Prima att.
Da
colorare (vd.) con
s- privativo (DELI s.v.
scolorare), il verbo di prima attestazione dantesca (GDLI s.v.
scolorare2) ricorre in due passi della
Commedia. In
Inf. 5.131 è rif. al colore del volto che diventa pallido: il pallore è uno dei primi sintomi dell'innamoramento, segno tipico dell’amore, diffuso in tutta la letteratura (cfr. Dante,
Vita Nuova XVI 4: «quando questa battaglia d'amore mi pugnava, io mi movea quasi discolora per tutto»), codificato già da Ovidio nell'
Ars amatoria I 727 («palleat omnis amans, hic est color aptus amanti») e da Andrea Cappellano nel
De Amore II VIII 46 («Omnis consuevit amans in coamantis aspectu pallescere») (cfr. insieme Chiavacci Leonardi,
ad l., e Bellomo,
ad l.).

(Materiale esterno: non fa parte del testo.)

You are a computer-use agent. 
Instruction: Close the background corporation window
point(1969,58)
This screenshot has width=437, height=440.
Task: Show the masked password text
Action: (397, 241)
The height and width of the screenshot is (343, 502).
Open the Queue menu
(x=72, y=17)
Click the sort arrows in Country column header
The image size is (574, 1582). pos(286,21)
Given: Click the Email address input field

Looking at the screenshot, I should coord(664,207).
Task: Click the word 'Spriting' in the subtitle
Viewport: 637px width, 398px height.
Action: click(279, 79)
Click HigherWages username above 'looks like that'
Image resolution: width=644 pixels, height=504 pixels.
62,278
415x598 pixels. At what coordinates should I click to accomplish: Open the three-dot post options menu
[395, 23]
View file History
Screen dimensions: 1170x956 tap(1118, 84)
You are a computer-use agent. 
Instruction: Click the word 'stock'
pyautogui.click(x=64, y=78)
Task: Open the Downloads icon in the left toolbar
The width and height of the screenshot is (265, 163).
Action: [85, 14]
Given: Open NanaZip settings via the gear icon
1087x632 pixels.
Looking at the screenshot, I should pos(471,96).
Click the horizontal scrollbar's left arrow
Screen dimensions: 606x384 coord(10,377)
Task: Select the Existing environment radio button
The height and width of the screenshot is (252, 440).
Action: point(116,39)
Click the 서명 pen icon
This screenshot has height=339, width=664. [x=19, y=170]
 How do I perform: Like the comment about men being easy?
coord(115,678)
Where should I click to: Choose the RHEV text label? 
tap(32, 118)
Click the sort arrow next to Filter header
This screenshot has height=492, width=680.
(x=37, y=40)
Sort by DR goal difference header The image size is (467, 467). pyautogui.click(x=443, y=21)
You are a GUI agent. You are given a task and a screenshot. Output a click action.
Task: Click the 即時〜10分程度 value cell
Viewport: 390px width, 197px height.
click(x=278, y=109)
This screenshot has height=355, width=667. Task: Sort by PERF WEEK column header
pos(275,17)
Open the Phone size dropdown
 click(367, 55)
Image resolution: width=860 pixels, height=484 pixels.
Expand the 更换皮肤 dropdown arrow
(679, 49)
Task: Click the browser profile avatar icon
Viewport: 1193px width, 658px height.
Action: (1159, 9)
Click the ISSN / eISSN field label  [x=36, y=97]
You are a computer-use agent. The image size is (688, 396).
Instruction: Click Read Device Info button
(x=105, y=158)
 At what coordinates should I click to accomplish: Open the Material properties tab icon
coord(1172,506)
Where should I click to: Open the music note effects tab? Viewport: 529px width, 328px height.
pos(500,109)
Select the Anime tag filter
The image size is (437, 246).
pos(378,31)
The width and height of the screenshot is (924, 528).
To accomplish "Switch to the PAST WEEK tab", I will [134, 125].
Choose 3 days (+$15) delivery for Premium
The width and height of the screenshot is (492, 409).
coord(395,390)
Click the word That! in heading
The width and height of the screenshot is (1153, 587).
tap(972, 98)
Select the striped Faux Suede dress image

In
Purg. 23.50 il v. è rif. alla pelle del corpo che scolora per l’
asciutta scabbia (
Purg. 23.49; vd.
scabbia): a tale pena sono costretti Forese e gli altri golosi, la cui pelle per denutrizione e disidratazione ha perso il colore naturale, «perché la pelle morta e secca è scolorita, non essendo più irrorata dal sangue» (Chiavacci Leonardi,
ad l.). Nella chiosa di
Francesco da Buti a
Purg. 23.50,
scolorare è spiegato tautologicamente con
discolorare: «e perchè l'abstinenzia discolora e piaga lo corpo dice, che mi scolora la pelle; cioè la scabbia mi fa pallida e scolorita la pelle».